Starting at the line that contains "The height and", write out each line through the end of the data below, exactly as it stands. Skip any pictures.

#### DATASET EXCERPTS

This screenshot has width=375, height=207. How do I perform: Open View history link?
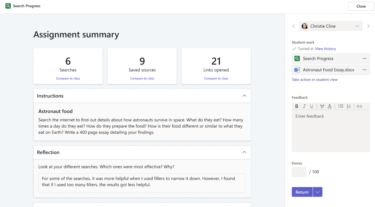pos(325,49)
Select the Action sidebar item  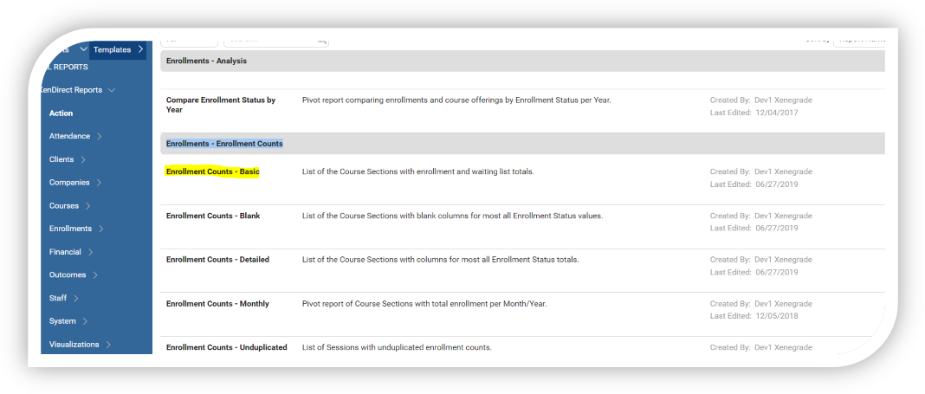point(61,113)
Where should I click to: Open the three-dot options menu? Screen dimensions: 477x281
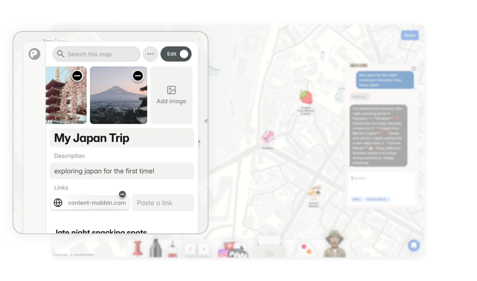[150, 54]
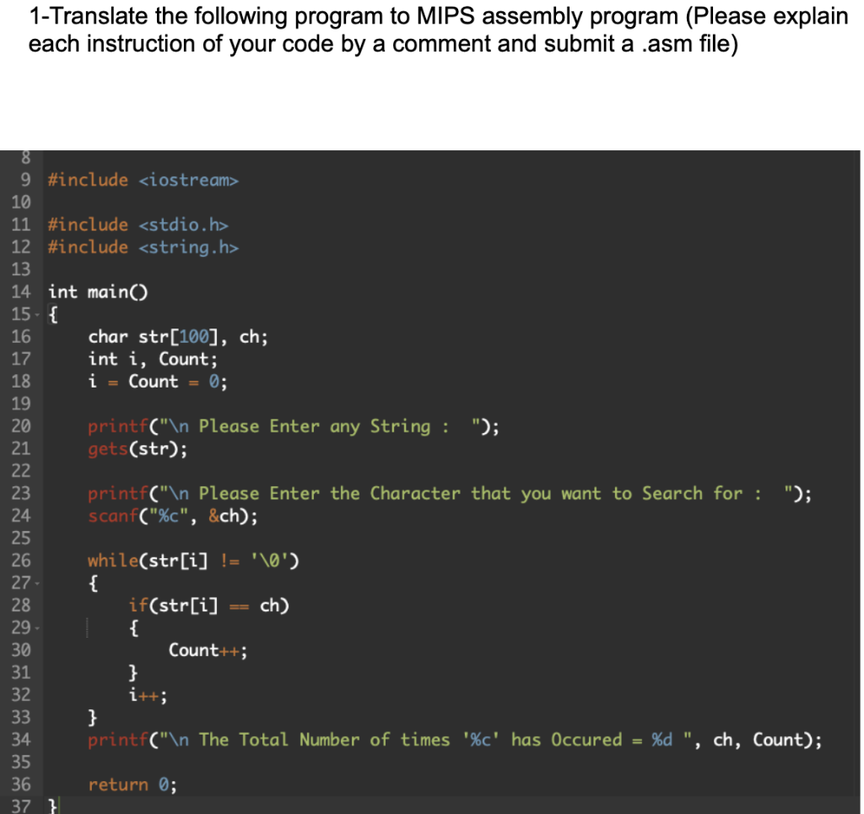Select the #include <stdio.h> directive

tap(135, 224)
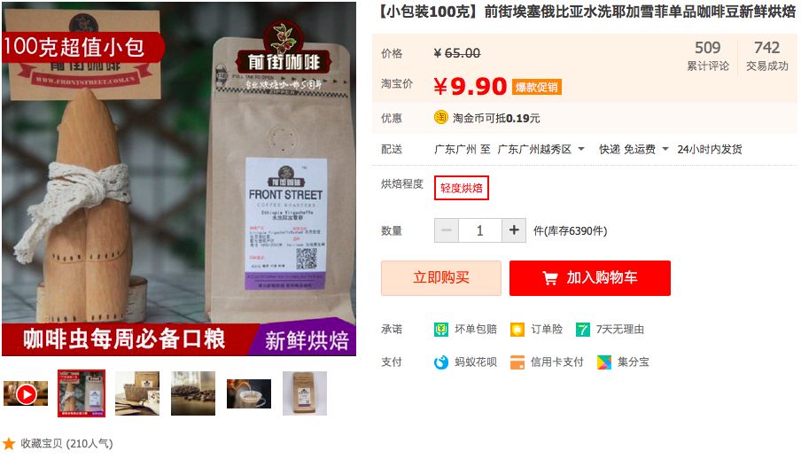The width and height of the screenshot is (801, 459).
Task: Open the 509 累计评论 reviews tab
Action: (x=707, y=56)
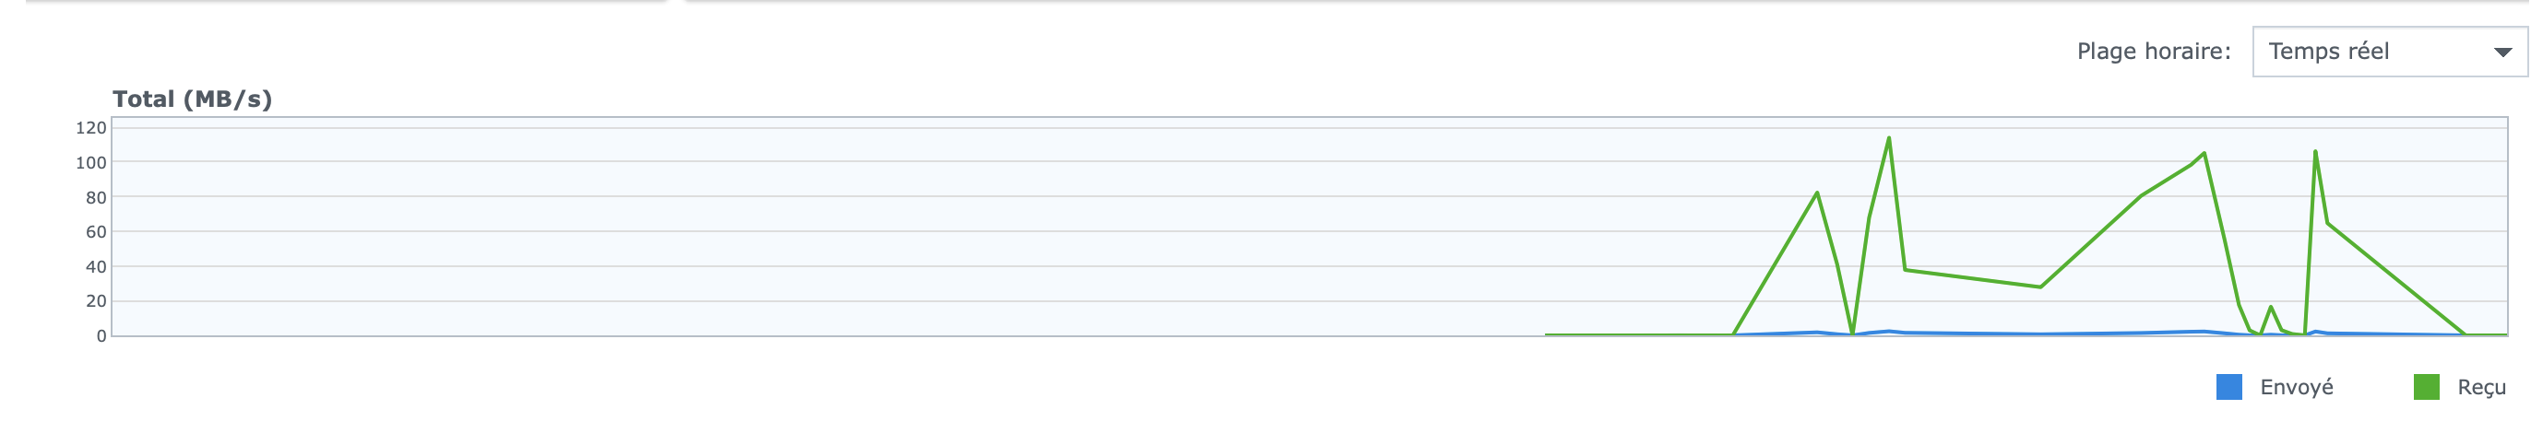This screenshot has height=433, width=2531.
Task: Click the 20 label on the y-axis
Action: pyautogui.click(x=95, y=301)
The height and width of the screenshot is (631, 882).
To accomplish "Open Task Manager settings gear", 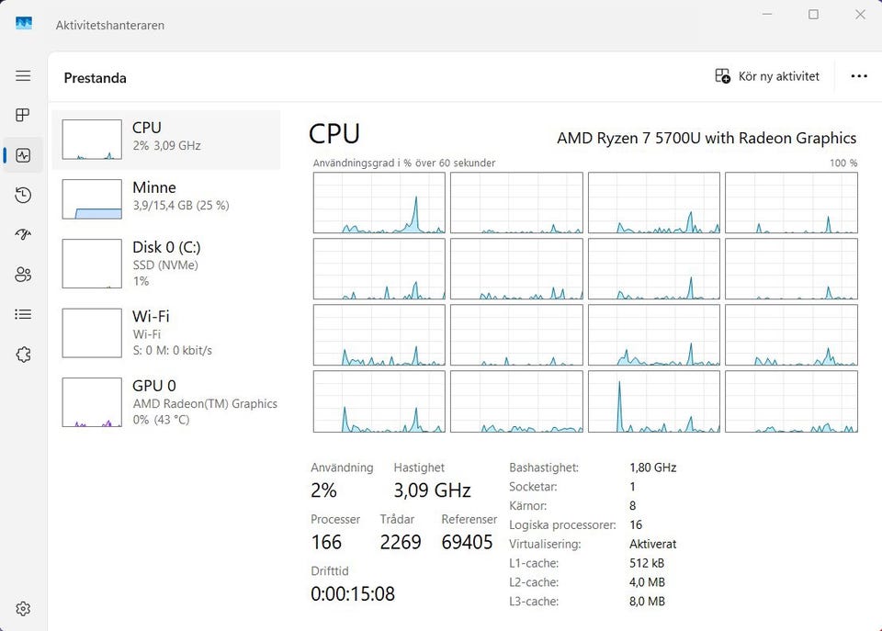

########

▸ ANSWER TO THE PROBLEM:
The height and width of the screenshot is (631, 882).
To accomplish "Open Task Manager settings gear", 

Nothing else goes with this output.